Exercise task
Update the listing below by changing every "GUI agent" to "screen assistant", leaving everything else as it is.
──────── Extracted entries ────────
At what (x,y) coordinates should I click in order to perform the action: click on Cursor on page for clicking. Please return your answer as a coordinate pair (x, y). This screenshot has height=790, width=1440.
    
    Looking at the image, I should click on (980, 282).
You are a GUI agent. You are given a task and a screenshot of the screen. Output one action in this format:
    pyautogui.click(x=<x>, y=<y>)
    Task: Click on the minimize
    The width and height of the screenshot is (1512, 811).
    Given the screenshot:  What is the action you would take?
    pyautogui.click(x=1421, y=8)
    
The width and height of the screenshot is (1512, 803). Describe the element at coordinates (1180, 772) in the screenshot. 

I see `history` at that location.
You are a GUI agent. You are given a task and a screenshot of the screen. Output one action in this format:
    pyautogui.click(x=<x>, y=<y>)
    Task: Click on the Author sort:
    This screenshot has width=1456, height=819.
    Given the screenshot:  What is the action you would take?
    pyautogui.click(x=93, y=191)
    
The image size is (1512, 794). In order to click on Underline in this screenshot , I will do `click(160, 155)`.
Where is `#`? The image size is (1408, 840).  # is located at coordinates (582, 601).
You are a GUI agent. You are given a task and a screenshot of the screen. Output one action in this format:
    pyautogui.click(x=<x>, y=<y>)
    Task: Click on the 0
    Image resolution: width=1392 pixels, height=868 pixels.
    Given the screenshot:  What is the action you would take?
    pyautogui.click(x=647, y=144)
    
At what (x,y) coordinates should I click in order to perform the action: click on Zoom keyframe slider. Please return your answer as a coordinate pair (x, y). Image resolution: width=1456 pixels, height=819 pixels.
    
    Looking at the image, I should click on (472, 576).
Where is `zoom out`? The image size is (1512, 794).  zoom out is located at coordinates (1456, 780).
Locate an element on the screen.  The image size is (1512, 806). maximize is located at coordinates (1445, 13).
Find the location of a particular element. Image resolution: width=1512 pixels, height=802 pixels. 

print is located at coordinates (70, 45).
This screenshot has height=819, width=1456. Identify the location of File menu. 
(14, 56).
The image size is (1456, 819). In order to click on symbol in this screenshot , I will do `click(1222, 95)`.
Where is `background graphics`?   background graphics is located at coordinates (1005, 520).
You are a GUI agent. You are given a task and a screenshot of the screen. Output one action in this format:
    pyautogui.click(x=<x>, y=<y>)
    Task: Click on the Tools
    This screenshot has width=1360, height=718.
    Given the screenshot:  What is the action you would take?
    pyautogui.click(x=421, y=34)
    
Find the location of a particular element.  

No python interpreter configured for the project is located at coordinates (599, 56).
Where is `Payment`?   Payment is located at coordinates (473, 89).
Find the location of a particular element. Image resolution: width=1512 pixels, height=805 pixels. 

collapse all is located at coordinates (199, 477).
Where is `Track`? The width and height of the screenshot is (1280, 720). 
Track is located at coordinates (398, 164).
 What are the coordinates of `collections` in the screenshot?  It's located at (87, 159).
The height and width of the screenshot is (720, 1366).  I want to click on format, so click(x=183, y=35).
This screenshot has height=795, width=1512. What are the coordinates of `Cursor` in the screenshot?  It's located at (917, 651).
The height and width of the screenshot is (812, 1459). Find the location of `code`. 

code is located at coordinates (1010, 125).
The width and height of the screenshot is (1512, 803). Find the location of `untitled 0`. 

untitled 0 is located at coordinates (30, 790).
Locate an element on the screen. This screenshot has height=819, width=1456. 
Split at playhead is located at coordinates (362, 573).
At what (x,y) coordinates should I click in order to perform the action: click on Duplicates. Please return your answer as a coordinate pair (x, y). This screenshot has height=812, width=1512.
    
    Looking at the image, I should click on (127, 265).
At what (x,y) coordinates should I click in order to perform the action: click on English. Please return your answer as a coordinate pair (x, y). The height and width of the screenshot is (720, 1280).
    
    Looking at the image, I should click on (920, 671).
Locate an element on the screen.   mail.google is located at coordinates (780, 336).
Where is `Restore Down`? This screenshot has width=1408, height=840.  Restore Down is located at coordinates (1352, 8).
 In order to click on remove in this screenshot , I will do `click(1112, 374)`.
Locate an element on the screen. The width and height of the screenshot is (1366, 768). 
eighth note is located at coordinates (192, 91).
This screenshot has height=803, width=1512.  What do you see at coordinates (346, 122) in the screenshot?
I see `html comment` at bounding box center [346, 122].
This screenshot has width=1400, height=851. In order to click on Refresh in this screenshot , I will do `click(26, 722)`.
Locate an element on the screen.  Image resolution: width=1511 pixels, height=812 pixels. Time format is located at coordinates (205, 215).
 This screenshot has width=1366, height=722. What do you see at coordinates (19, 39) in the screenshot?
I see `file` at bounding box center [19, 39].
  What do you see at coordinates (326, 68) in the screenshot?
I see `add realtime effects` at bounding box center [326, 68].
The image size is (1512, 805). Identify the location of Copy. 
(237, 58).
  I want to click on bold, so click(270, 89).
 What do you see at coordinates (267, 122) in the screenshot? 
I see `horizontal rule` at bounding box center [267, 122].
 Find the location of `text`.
────────
Solution for this task
At what (x,y) coordinates should I click in order to perform the action: click on Cursor on page for clicking. Please return your answer as a coordinate pair (x, y). This screenshot has height=790, width=1440.
    
    Looking at the image, I should click on (980, 282).
You are a screen assistant. You are given a task and a screenshot of the screen. Output one action in this format:
    pyautogui.click(x=<x>, y=<y>)
    Task: Click on the minimize
    The width and height of the screenshot is (1512, 811).
    Given the screenshot:  What is the action you would take?
    pyautogui.click(x=1421, y=8)
    
The width and height of the screenshot is (1512, 803). Describe the element at coordinates (1180, 772) in the screenshot. 

I see `history` at that location.
You are a screen assistant. You are given a task and a screenshot of the screen. Output one action in this format:
    pyautogui.click(x=<x>, y=<y>)
    Task: Click on the Author sort:
    This screenshot has width=1456, height=819.
    Given the screenshot:  What is the action you would take?
    pyautogui.click(x=93, y=191)
    
The image size is (1512, 794). In order to click on Underline in this screenshot , I will do `click(160, 155)`.
Where is `#`? The image size is (1408, 840).  # is located at coordinates (582, 601).
You are a screen assistant. You are given a task and a screenshot of the screen. Output one action in this format:
    pyautogui.click(x=<x>, y=<y>)
    Task: Click on the 0
    Image resolution: width=1392 pixels, height=868 pixels.
    Given the screenshot:  What is the action you would take?
    pyautogui.click(x=647, y=144)
    
At what (x,y) coordinates should I click in order to perform the action: click on Zoom keyframe slider. Please return your answer as a coordinate pair (x, y). Image resolution: width=1456 pixels, height=819 pixels.
    
    Looking at the image, I should click on (472, 576).
Where is `zoom out`? The image size is (1512, 794).  zoom out is located at coordinates (1456, 780).
Locate an element on the screen.  The image size is (1512, 806). maximize is located at coordinates (1445, 13).
Find the location of a particular element. Image resolution: width=1512 pixels, height=802 pixels. 

print is located at coordinates (70, 45).
This screenshot has height=819, width=1456. Identify the location of File menu. 
(14, 56).
The image size is (1456, 819). In order to click on symbol in this screenshot , I will do `click(1222, 95)`.
Where is `background graphics`?   background graphics is located at coordinates (1005, 520).
You are a screen assistant. You are given a task and a screenshot of the screen. Output one action in this format:
    pyautogui.click(x=<x>, y=<y>)
    Task: Click on the Tools
    This screenshot has width=1360, height=718.
    Given the screenshot:  What is the action you would take?
    pyautogui.click(x=421, y=34)
    
Find the location of a particular element.  

No python interpreter configured for the project is located at coordinates (599, 56).
Where is `Payment`?   Payment is located at coordinates (473, 89).
Find the location of a particular element. Image resolution: width=1512 pixels, height=805 pixels. 

collapse all is located at coordinates (199, 477).
Where is `Track`? The width and height of the screenshot is (1280, 720). 
Track is located at coordinates (398, 164).
 What are the coordinates of `collections` in the screenshot?  It's located at (87, 159).
The height and width of the screenshot is (720, 1366).  I want to click on format, so click(x=183, y=35).
This screenshot has height=795, width=1512. What are the coordinates of `Cursor` in the screenshot?  It's located at (917, 651).
The height and width of the screenshot is (812, 1459). Find the location of `code`. 

code is located at coordinates (1010, 125).
The width and height of the screenshot is (1512, 803). Find the location of `untitled 0`. 

untitled 0 is located at coordinates (30, 790).
Locate an element on the screen. This screenshot has height=819, width=1456. 
Split at playhead is located at coordinates (362, 573).
At what (x,y) coordinates should I click in order to perform the action: click on Duplicates. Please return your answer as a coordinate pair (x, y). This screenshot has height=812, width=1512.
    
    Looking at the image, I should click on (127, 265).
At what (x,y) coordinates should I click in order to perform the action: click on English. Please return your answer as a coordinate pair (x, y). The height and width of the screenshot is (720, 1280).
    
    Looking at the image, I should click on (920, 671).
Locate an element on the screen.   mail.google is located at coordinates (780, 336).
Where is `Restore Down`? This screenshot has width=1408, height=840.  Restore Down is located at coordinates (1352, 8).
 In order to click on remove in this screenshot , I will do `click(1112, 374)`.
Locate an element on the screen. The width and height of the screenshot is (1366, 768). 
eighth note is located at coordinates (192, 91).
This screenshot has height=803, width=1512.  What do you see at coordinates (346, 122) in the screenshot?
I see `html comment` at bounding box center [346, 122].
This screenshot has width=1400, height=851. In order to click on Refresh in this screenshot , I will do `click(26, 722)`.
Locate an element on the screen.  Image resolution: width=1511 pixels, height=812 pixels. Time format is located at coordinates (205, 215).
 This screenshot has width=1366, height=722. What do you see at coordinates (19, 39) in the screenshot?
I see `file` at bounding box center [19, 39].
  What do you see at coordinates (326, 68) in the screenshot?
I see `add realtime effects` at bounding box center [326, 68].
The image size is (1512, 805). Identify the location of Copy. 
(237, 58).
  I want to click on bold, so click(270, 89).
 What do you see at coordinates (267, 122) in the screenshot? 
I see `horizontal rule` at bounding box center [267, 122].
 Find the location of `text`.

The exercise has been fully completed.